During Monday's oral argument, the justices seemed divided over whether to allow employees like LaRue to sue over losses in their retirement funds.

Under the 1974 law, the sponsors for a pension plan who breach its trust can be sued and forced to pay for "any losses to the plan." But the lawyer for LaRue's employer said that did not refer to individual claims. It refers to "something systemic, something that affects the interests of the plan as a whole rather than just one individual participant," said Thomas Gies.

He and other business lawyers warned that opening the door to lawsuits over investment losses could prove very costly to employers -- and could even encourage some of them to drop their retirement plans.

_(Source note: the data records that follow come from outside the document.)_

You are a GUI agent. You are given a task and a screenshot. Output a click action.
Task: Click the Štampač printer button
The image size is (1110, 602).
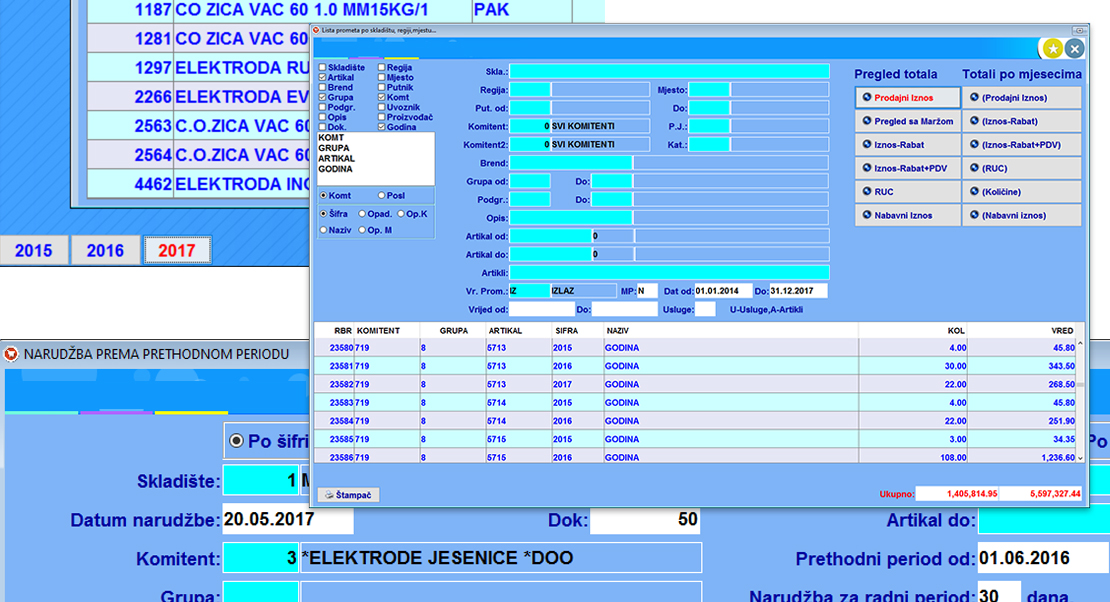pyautogui.click(x=349, y=495)
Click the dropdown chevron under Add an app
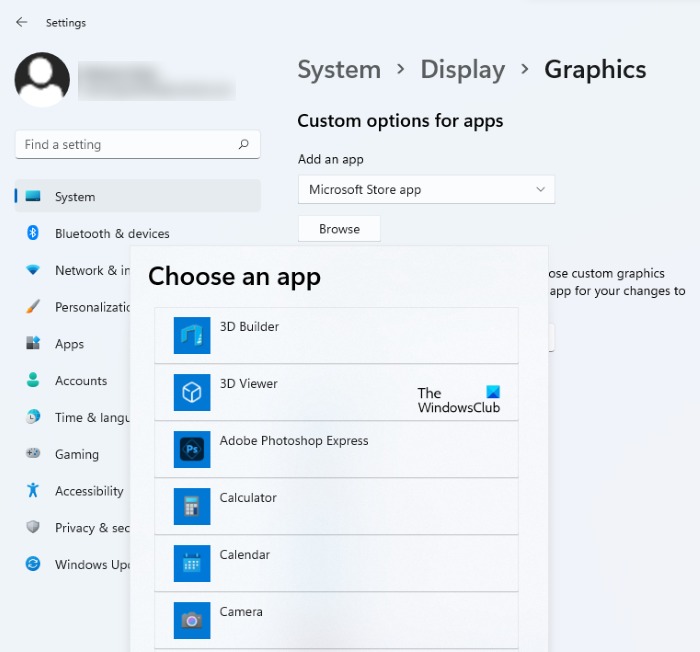 (x=540, y=189)
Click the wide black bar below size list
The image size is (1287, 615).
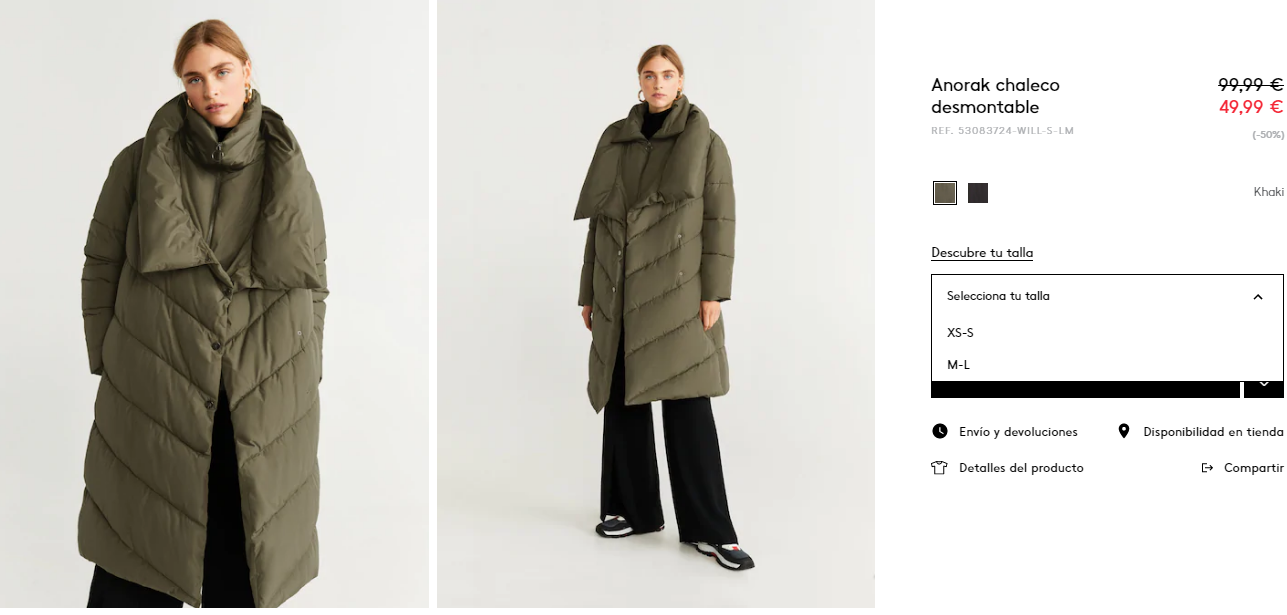tap(1085, 389)
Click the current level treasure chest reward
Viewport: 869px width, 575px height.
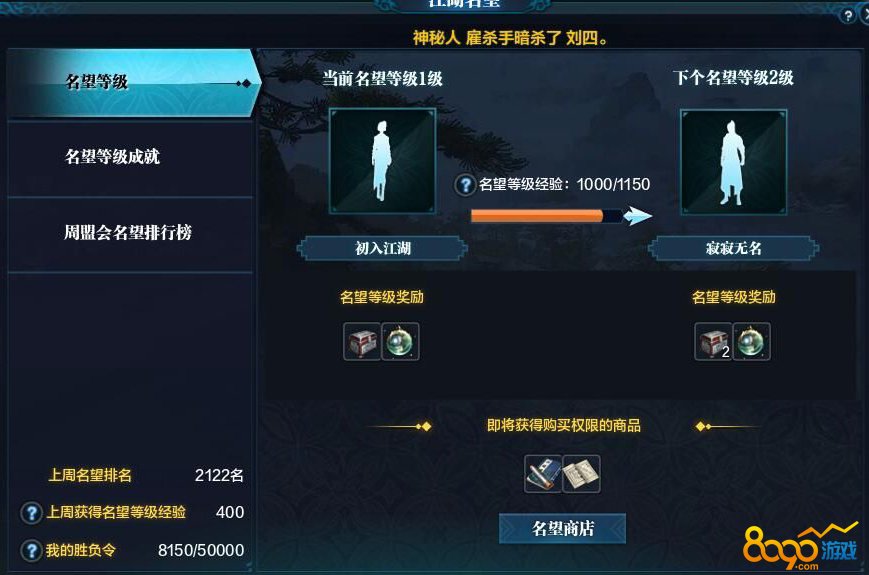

Bush administration lawyers joined the case on the side of LaRue. They said the 1974 law was intended to protect the pensions of workers. "It is thus hard to imagine that Congress would have left participants and beneficiaries who have been injured by a breach of [trust] duties without any effective federal remedy," said U.S. Solicitor General Paul Clement in his brief to the court.

A huge sum of money is potentially at issue, Clement noted. In the first quarter of this year, so-called defined contribution plans, to which employees contribute their own money, held about $3.3 trillion in assets, according to the Federal Reserve Board.

Representing LaRue was Peter K. Stris, a law professor at Whittier Law School in Costa Mesa. He said the "plain text" of the 1974 law allows suits when trustees breach their duty, and that is what occurred in this case. This is "a make-whole remedy for . . . losses that are caused by a breach of trust," he said, not an open-ended claim for damages against the employer.

While Chief Justice John G. Roberts Jr. and Justice Antonin Scalia seemed skeptical of LaRue's right to sue, Justices David H. Souter, Ruth Bader Ginsburg and Stephen G. Breyer appeared equally skeptical of his employer's claim that no lawsuits are allowed.

And Justice Anthony M. Kennedy, who usually casts the deciding vote when the court is closely split, was uncharacteristically quiet during the hourlong argument.